* Task: Could you reproduce the items below word for word, beginning at the line that has "Viewport: 462px width, 272px" and stopping after the line that has "click(x=340, y=346)"?

* Extracted information:
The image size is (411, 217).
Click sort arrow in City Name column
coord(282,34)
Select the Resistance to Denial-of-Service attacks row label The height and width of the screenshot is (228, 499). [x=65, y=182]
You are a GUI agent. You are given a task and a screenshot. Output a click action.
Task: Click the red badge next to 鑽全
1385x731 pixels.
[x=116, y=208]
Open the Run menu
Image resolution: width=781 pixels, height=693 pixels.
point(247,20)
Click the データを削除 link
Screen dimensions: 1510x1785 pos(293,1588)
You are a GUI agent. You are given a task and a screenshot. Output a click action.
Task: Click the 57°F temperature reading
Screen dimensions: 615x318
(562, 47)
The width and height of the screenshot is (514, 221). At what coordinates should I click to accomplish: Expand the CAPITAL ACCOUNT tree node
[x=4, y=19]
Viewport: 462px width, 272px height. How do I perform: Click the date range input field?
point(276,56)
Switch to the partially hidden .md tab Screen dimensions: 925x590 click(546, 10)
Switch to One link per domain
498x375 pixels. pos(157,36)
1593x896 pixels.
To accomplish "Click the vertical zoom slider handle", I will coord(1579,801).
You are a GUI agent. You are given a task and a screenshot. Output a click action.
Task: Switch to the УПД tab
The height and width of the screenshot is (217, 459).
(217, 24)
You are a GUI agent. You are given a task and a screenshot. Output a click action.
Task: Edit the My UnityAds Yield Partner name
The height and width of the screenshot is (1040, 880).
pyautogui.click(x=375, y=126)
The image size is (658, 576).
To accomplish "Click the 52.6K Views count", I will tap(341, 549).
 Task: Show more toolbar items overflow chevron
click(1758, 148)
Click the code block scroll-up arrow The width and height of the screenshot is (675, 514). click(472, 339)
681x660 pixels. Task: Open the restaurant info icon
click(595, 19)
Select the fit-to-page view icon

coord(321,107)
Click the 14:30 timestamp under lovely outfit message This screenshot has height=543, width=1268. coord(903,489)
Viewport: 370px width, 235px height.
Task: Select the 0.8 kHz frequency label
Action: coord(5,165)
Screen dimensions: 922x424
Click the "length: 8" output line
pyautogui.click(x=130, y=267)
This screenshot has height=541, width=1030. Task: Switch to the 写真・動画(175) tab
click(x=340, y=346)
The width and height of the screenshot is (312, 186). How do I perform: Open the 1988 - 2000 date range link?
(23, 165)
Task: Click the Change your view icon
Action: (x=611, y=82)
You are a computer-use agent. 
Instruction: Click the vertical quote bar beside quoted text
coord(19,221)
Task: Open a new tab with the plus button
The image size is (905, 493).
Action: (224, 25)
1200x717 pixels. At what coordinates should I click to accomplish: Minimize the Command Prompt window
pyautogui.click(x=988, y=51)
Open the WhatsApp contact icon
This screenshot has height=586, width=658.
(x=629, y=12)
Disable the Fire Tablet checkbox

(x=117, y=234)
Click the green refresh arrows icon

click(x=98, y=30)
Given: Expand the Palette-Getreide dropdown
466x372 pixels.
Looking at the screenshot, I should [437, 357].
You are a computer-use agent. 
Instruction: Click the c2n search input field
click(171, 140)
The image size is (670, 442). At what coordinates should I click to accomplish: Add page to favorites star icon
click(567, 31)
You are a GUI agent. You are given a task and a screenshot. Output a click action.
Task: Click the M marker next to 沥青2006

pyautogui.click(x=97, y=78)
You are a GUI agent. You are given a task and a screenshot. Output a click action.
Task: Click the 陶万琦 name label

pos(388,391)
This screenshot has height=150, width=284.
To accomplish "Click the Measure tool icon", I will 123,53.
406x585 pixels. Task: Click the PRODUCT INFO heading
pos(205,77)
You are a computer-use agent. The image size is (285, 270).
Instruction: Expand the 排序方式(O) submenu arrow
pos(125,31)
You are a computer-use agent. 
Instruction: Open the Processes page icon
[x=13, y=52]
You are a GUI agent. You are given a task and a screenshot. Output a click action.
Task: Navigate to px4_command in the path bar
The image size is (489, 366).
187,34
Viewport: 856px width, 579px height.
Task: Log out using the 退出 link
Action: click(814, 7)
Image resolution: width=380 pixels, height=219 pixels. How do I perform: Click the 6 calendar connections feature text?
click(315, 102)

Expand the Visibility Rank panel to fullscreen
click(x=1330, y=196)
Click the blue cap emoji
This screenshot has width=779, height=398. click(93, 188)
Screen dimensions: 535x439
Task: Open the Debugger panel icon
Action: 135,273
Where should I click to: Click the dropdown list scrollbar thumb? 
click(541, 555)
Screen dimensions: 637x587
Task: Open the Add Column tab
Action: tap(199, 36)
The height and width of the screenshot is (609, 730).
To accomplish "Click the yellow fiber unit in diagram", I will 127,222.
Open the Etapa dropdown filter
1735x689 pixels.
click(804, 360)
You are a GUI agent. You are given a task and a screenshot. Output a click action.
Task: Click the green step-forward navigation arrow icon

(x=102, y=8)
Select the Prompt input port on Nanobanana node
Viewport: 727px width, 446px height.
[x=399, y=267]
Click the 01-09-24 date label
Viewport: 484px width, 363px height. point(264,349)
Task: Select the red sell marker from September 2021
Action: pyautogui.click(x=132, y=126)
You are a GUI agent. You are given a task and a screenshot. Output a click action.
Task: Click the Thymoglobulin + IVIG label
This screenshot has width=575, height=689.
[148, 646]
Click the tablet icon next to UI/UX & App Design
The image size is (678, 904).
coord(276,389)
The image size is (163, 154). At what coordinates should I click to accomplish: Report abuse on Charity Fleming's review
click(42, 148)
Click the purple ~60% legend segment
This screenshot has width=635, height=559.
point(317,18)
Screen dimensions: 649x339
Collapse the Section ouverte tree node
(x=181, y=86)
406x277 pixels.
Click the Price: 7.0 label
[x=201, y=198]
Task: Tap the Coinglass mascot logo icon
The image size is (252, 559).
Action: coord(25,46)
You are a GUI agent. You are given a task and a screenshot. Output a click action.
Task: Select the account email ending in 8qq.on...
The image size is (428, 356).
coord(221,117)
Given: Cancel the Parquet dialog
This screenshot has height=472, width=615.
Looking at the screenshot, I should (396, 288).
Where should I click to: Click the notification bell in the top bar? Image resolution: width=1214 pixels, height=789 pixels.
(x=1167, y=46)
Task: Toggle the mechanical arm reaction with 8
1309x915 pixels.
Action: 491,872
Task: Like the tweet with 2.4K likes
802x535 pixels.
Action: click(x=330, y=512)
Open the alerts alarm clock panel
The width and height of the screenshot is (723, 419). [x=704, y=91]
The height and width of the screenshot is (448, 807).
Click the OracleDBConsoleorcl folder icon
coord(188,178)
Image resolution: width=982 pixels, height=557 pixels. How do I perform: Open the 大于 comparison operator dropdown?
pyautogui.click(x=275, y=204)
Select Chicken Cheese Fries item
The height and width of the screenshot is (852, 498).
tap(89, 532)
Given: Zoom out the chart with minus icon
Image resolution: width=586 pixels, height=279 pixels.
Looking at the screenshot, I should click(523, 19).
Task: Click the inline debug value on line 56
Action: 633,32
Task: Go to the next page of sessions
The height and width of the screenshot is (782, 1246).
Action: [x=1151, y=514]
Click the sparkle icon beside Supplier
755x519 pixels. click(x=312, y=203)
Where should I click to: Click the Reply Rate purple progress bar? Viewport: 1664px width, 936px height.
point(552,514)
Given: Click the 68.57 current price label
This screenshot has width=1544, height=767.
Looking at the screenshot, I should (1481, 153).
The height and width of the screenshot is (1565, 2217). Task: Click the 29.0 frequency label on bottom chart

* The reply:
Viewport: 462px width, 272px height. How do I perform: Click the date range input field?
point(276,56)
Switch to the partially hidden .md tab Screen dimensions: 925x590 click(546, 10)
Switch to One link per domain
498x375 pixels. pos(157,36)
1593x896 pixels.
To accomplish "Click the vertical zoom slider handle", I will coord(1579,801).
You are a GUI agent. You are given a task and a screenshot. Output a click action.
Task: Switch to the УПД tab
The height and width of the screenshot is (217, 459).
(217, 24)
You are a GUI agent. You are given a task and a screenshot. Output a click action.
Task: Edit the My UnityAds Yield Partner name
The height and width of the screenshot is (1040, 880).
pyautogui.click(x=375, y=126)
The image size is (658, 576).
To accomplish "Click the 52.6K Views count", I will tap(341, 549).
 Task: Show more toolbar items overflow chevron
click(1758, 148)
Click the code block scroll-up arrow The width and height of the screenshot is (675, 514). click(472, 339)
681x660 pixels. Task: Open the restaurant info icon
click(595, 19)
Select the fit-to-page view icon

coord(321,107)
Click the 14:30 timestamp under lovely outfit message This screenshot has height=543, width=1268. coord(903,489)
Viewport: 370px width, 235px height.
Task: Select the 0.8 kHz frequency label
Action: coord(5,165)
Screen dimensions: 922x424
Click the "length: 8" output line
pyautogui.click(x=130, y=267)
This screenshot has height=541, width=1030. Task: Switch to the 写真・動画(175) tab
click(x=340, y=346)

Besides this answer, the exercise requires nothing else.